I have a program that reads a large list of sequences from a file and does a calculation among all of the pairs in that list. It then stores all of these calculations into a hashset. When running this program about halfway through, I get a GC overhead limit error.
I realize this is because the garbage collector is using up 98% of the computation time and is unable to recover even 2% of the heap. Here is the code I have:
ArrayList<String> c = loadSequences("file.txt"); // Loads 60 char DNA sequences
HashSet<DNAPair,Double> LSA = new HashSet<DNAPair,Double>();
for(int i = 0; i < c.size(); i++) {
for(int j = i+1; j < c.size(); j++) {
LSA.put(new DNAPair(c.get(i),c.get(j)),localSeqAlignmentSimilarity(c.get(i),c.get(j)));
}
}
And here's the code for the actual method:
public static double localSeqAlignmentSimilarity(String s1, String s2) {
s1 = " " + s1;
s2 = " " + s2;
int max = 0,h = 0,maxI = 0,maxJ = 0;
int[][] score = new int[61][61];
int[][] pointers = new int[61][61];
for(int i = 1; i < s1.length(); i++) {
pointers[i][0] = 2;
}
for(int i = 1; i < s2.length(); i++) {
pointers[0][i] = 1;
}
boolean inGap = false;
for(int i = 1; i < s1.length(); i++) {
for(int j = 1; j < s2.length(); j++) {
h = -99;
if(score[i-1][j-1] + match(s1.charAt(i),s2.charAt(j)) > h) {
h = score[i-1][j-1] + match(s1.charAt(i),s2.charAt(j));
pointers[i][j] = 3;
inGap = false;
}
if(!inGap) {
if(score[i-1][j] + GAPPENALTY > h) {
h = score[i-1][j] + GAPPENALTY;
pointers[i][j] = 2;
inGap = true;
}
if(score[i][j-1] + GAPPENALTY > h) {
h = score[i][j-1] + GAPPENALTY;
pointers[i][j] = 1;
inGap = true;
}
} else {
if(score[i-1][j] + GAPEXTENSION > h) {
h = score[i-1][j] + GAPEXTENSION;
pointers[i][j] = 2;
inGap = true;
}
if(score[i][j-1] + GAPEXTENSION > h) {
h = score[i][j-1] + GAPEXTENSION;
pointers[i][j] = 1;
inGap = true;
}
}
if(0 > h) h = 0;
score[i][j] = h;
if(h >= max) {
max = h;
maxI = i;
maxJ = j;
}
}
}
double matches = 0;
String o1 = "", o2 = "";
while(!(maxI == 0 && maxJ == 0)) {
if(pointers[maxI][maxJ] == 3) {
o1 += s1.charAt(maxI);
o2 += s2.charAt(maxJ);
maxI--;
maxJ--;
} else if(pointers[maxI][maxJ] == 2) {
o1 += s1.charAt(maxI);
o2 += "_";
maxI--;
} else if(pointers[maxI][maxJ] == 1) {
o1 += "_";
o2 += s2.charAt(maxJ);
maxJ--;
}
}
StringBuilder a = new StringBuilder(o1);
b = new StringBuilder(o2);
o1 = a.reverse().toString();
o2 = b.reverse().toString();
a.setLength(0);
b.setLength(0);
for(int i = 0; i < Math.min(o1.length(), o2.length()); i++) {
if(o1.charAt(i) == o2.charAt(i)) matches++;
}
return matches/Math.min(o1.length(), o2.length());
}
I thought that this was because of all the variables I declare inside the method (the two int arrays and the stringbuilders etc.) creating more and more objects every time the method is run so I changed them all to static fields and cleared them everytime (ex. Arrays.fill(score,0);) instead of creating a new object.

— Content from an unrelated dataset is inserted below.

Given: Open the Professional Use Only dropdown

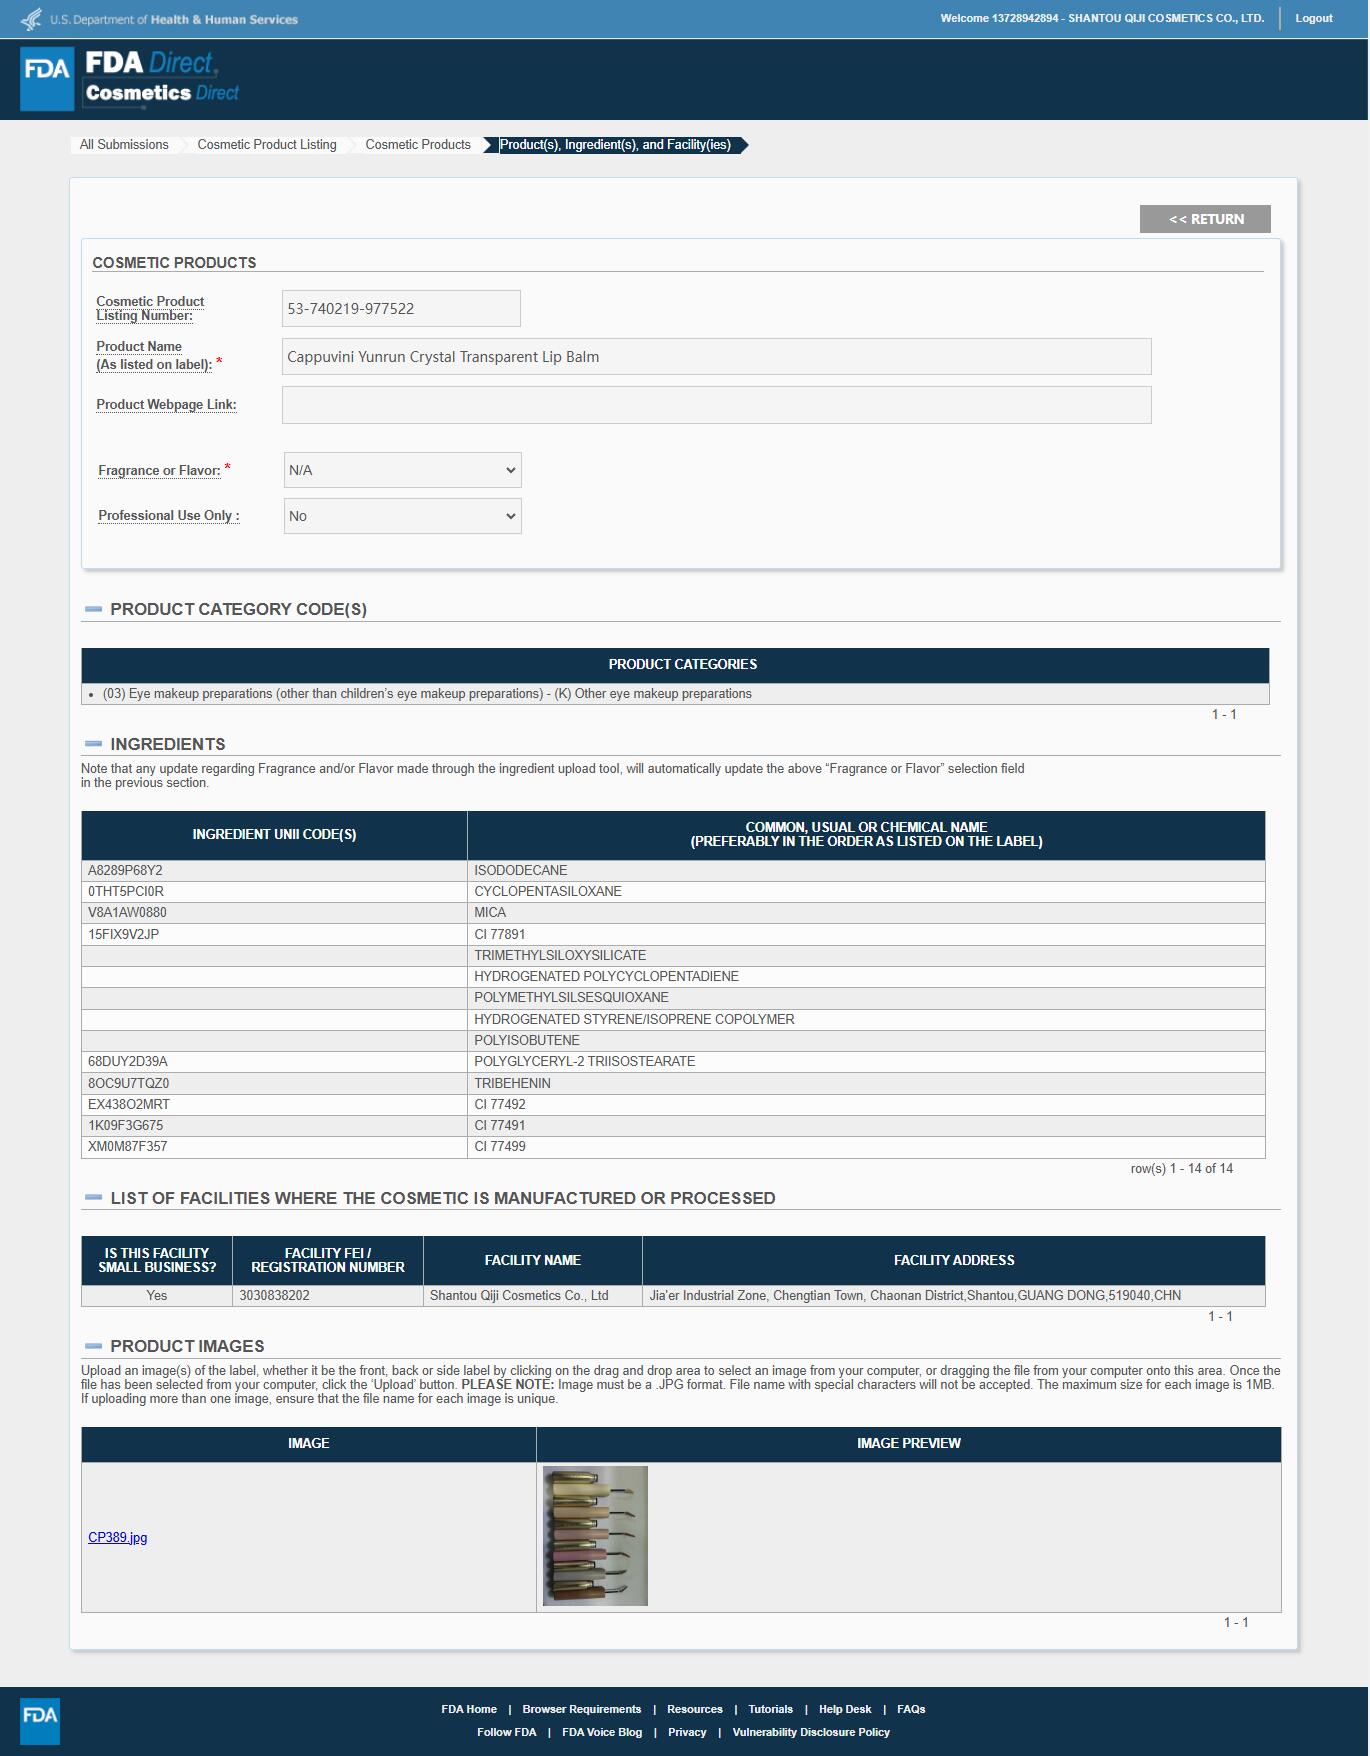Looking at the screenshot, I should (x=402, y=516).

However this didn't help at all and I still got the same error.
Could it be that the hashset that stores all of the calculations is getting too big and is unable to be stored by java? I'm not getting an out of heap space error so it seems kind of strange.
I also changed the command line argument to give more space to the JVM but that didn't seem to help.
Any insight on this problem would be helpful. Thanks!